• **SELECTED EXTRACT**

Agencies typically include 2 rounds of revisions per deliverable. If you change your mind about the navigation structure after the UI is designed, that's a change order. Cost: €100–€150/hour.

2. User Testing & Recruitment

The design fee often covers the analysis of tests, but not the recruitment or incentives for participants. Paying 10 users €50 each plus using a platform like UserTesting.com adds up quickly. Cost: €1,000–€5,000 extra.

3. Assets and Licenses

Who pays for the custom font license? The stock photography? The illustration pack? Usually you. Commercial font licenses for web/app use can be surprisingly expensive. Cost: €500–€5,000.

4. The "Rush" Fee

Need it 2 weeks earlier? Expect a 20–50% premium for the agency to work nights/weekends or pull staff off other accounts.

5. Developer Handoff Gaps

If the agency just throws Figma files at your developers and walks away, you're in trouble. You may need to pay for extra "implementation support" hours where designers sit with devs to tweak padding, animations, and responsive behavior during the build. Cost: 10–15% of total budget.

⚠️ Warning: Always keep a 15–20% contingency fund on top of the quoted price. If the project is €50k, budget €60k. You will likely need it.


Pricing Models: Which One Should You Choose?

UX design agencies will usually propose one of these three models. Knowing the difference gives you negotiation power.

1. Fixed Price (Project-Based)

The Deal: "We will build X, Y, and Z for €45,000."

  • Pros: Predictable budget. The agency takes the risk on efficiency. If they take longer, they eat the cost.
  • Cons: Inflexible. If you learn something new halfway through and want to pivot, it requires a painful "Change Order" process.
  • Best For: Well-defined projects (e.g., Marketing websites, simple MVPs) where you know exactly what you want and it won't change.

2. Time & Materials (Hourly)

The Deal: "We charge €100/hour and estimate it will take 400-500 hours."

  • Pros: Maximum flexibility. You can shift focus instantly. You pay for exactly what you get.
  • Cons: Scary for CFOs. The budget is an estimate, not a cap. If the project drags on, you keep paying.
  • Best For: Exploratory projects, complex products with unknown technical constraints, or "Phase 2" work.

3. Monthly Retainer (Subscription)

The Deal: "Pay us €8,000/month for a dedicated team."

  • Pros: No overhead of quoting every little task. The team becomes like an extension of your company. Predictable monthly burn.
  • Cons: You pay even if you don't have work ready for them.

• **WHAT TO DO**
**1.** In the agency pricing excerpt, what contingency fund does the warning say to keep on top of the quoted price?
**2.** In the agency pricing excerpt, write out the passage from "Pricing Models: Which" to "it won't change." again, switching "Inflexible" to "Rigid".

• **DATA LINES**
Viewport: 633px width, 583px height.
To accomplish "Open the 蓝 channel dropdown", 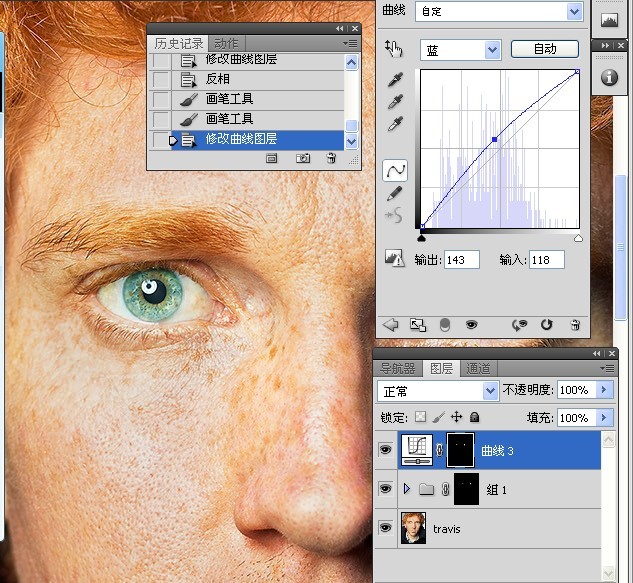I will pos(461,50).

• **EXPECTED ANSWERS**
**1.** A 15–20% contingency fund.

**2.**
Pricing Models: Which One Should You Choose?

UX design agencies will usually propose one of these three models. Knowing the difference gives you negotiation power.

1. Fixed Price (Project-Based)

The Deal: "We will build X, Y, and Z for €45,000."

  • Pros: Predictable budget. The agency takes the risk on efficiency. If they take longer, they eat the cost.
  • Cons: Rigid. If you learn something new halfway through and want to pivot, it requires a painful "Change Order" process.
  • Best For: Well-defined projects (e.g., Marketing websites, simple MVPs) where you know exactly what you want and it won't change.